In the present study, I review all cranium-associated muscular structures that – to my knowledge – were ever described for turtles in the literature (Appendix 1, Figure 5, Figure 6, Figure 7, Figure 8, Figure 9, Figure 10, Figure 11, Figure 12, Figure 13, Figure 14, Figure 15, Figure 16). The internal and external ocular muscles are innervated by n. oculomotorius (III) (No. 1-8), n. trochlearis (IV) (No. 9-10), and n. abducens (VI) (No. 34-38). The palatoquadrate, nose, and lower orbit region related musculature is innervated by n. trigeminus (V). The jaw depressor muscle, the superficial neck musculature and muscular structures medial to the ear capsule are innervated by n. facialis (VII) (No. 39-46). N. glossopharyngeus (IX) innervates branchiovisceral musculature (No. 47-48). N. vagus (X) and n. accessorius (XI) support laryngeal (No. 49-51), as well as one n. vagus (X) innervated shoulder muscle (No. 52) and its derivate (No. 53). The muscles of the tongue, the hyoid apparatus, and a few muscles of the neck region (No. 54-74) gain their innervation by n. hypoglossus (XII). Most neck-related muscles are exclusively innervated by spinal nerves, but depending on the anterior-posterior extend of the muscles as well as on their ontogenetic origin – e.g., from visceral mesoderm – they may also be partly innervated by posterior cranial nerves; or – if originating from postcervical myotoms – also by nerves of the trunk and tail region (No. 75-88).
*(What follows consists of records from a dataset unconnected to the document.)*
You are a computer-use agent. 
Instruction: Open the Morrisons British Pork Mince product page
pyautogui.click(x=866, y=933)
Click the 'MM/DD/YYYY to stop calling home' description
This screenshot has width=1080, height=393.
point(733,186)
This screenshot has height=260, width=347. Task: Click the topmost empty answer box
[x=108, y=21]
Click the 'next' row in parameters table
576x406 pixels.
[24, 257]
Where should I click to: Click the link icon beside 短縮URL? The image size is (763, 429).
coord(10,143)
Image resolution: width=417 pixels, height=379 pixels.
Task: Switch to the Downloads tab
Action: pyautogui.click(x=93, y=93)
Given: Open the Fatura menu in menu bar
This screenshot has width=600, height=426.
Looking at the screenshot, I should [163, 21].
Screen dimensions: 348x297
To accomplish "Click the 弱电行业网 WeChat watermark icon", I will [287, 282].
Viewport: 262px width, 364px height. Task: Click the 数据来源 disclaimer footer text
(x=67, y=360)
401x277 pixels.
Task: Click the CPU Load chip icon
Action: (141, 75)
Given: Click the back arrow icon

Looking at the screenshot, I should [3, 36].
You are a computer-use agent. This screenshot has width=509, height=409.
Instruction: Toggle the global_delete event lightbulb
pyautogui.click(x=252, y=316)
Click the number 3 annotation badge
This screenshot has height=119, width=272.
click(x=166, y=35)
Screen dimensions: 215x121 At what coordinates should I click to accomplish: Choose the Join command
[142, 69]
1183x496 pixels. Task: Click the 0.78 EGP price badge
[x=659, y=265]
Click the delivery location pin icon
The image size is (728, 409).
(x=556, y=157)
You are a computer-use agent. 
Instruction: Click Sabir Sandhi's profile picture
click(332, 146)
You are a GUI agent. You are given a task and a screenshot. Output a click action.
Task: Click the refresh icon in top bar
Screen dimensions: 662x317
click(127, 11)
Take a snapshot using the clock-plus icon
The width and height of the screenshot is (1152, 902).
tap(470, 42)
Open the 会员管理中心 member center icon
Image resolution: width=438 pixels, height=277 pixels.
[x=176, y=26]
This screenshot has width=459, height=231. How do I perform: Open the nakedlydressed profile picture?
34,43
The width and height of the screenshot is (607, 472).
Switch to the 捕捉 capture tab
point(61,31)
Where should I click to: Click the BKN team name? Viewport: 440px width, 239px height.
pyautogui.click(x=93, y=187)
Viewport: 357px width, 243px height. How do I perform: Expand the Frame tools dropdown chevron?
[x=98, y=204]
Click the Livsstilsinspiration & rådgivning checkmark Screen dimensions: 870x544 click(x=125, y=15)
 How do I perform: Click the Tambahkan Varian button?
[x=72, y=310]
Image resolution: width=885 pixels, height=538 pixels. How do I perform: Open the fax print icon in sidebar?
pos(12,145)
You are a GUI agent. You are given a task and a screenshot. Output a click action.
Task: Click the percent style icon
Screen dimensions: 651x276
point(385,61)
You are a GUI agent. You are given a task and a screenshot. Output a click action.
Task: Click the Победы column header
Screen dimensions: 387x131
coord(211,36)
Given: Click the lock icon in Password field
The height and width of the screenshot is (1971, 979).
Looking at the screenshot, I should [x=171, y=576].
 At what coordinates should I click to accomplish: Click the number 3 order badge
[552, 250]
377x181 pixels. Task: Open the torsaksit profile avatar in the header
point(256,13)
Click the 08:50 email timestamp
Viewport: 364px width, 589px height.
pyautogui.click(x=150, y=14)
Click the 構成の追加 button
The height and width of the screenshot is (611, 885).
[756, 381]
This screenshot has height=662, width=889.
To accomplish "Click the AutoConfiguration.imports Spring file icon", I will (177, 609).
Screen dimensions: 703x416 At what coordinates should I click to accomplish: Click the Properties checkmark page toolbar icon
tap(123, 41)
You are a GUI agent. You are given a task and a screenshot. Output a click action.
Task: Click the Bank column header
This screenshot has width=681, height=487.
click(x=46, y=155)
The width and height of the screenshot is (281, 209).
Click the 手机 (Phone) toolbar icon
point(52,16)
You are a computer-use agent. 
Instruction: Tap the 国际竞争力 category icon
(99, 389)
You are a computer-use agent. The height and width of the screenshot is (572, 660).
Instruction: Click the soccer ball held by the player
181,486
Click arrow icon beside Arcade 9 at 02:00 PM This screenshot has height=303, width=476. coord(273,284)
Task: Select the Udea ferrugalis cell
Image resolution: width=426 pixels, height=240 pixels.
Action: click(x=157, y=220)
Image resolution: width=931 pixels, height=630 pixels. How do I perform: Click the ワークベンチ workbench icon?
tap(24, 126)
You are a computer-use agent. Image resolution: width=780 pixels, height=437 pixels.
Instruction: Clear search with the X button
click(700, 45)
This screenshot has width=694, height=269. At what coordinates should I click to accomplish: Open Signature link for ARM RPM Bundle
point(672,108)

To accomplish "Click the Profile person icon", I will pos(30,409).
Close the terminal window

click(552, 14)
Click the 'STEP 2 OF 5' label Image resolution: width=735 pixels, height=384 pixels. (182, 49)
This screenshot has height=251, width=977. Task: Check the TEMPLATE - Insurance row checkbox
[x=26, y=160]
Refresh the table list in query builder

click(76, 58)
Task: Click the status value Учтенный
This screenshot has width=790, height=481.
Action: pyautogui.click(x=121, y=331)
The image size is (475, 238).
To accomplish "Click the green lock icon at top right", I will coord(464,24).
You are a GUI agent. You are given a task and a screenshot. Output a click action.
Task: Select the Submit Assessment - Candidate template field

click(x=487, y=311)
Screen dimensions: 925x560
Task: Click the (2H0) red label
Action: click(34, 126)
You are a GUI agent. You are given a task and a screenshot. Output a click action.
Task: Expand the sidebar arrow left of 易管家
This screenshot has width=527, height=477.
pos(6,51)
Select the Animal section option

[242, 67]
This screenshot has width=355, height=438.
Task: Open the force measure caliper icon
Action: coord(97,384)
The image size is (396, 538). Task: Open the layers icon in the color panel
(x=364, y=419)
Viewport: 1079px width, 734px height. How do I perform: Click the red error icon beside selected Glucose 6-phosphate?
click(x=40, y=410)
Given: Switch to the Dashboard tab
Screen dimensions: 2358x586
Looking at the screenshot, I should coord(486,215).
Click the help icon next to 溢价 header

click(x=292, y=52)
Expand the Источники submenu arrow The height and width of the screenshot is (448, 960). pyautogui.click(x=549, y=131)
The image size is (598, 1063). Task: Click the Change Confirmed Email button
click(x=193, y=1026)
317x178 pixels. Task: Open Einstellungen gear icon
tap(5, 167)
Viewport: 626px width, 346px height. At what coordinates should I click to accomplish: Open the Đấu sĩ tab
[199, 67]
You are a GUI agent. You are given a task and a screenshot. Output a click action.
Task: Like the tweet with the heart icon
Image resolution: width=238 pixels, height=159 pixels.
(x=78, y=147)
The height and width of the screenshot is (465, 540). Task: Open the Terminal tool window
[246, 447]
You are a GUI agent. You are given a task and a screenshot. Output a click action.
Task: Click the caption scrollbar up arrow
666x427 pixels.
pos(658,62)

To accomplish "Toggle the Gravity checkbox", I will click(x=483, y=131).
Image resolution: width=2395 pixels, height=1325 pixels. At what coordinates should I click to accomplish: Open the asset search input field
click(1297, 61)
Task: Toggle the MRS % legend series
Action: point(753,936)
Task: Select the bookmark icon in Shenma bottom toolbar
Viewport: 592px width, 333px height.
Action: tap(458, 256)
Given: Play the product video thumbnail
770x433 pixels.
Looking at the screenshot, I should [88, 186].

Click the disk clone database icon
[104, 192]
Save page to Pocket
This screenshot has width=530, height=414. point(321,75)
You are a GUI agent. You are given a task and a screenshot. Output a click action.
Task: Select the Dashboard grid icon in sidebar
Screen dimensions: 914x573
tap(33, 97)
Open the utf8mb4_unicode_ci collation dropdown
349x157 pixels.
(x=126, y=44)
As a case study to demonstrate the presented standardisation of cranium-associated musculature in turtles, I studied the cranial anatomy of the red-bellied short-necked turtle Emydura subglobosa (Krefft 1876). It is a common carnivore species living in freshwater environments of Northern Australia and Papua New Guinea (Legler and Georges 1993). Due to its easy keeping and breeding requirements (Nicol 1993; Highfield 1996; Hennig 2001; Pawlowski 2001; Schwarz 2006), E. subglobosa was proposed to be a suitable pleurodiran "model" species for evolutionary developmental studies (Tzika and Milinkovitch 2008; Werneburg et al. 2009). By describing the adult head morphology of this species, I would like to expand knowledge of those structures in pleurodire turtles, which are underrepresented in most studies. Kesteven (1942-1945) and Schumacher (1954-55a) were the first to describe the cranial musculature of an Emydura-species, E. macquarii kreftii (Gray 1831), a species possibly opposing all remaining Emydura-species, and E. subglobosa is nested deep within the Emydura-clade (Georges and Thomson 2006; Iverson et al. 2007). The development of the external morphology and ossification patterns of E. subglobosa were recently described (Werneburg and Sánchez-Villagra 2009; Werneburg et al. 2009).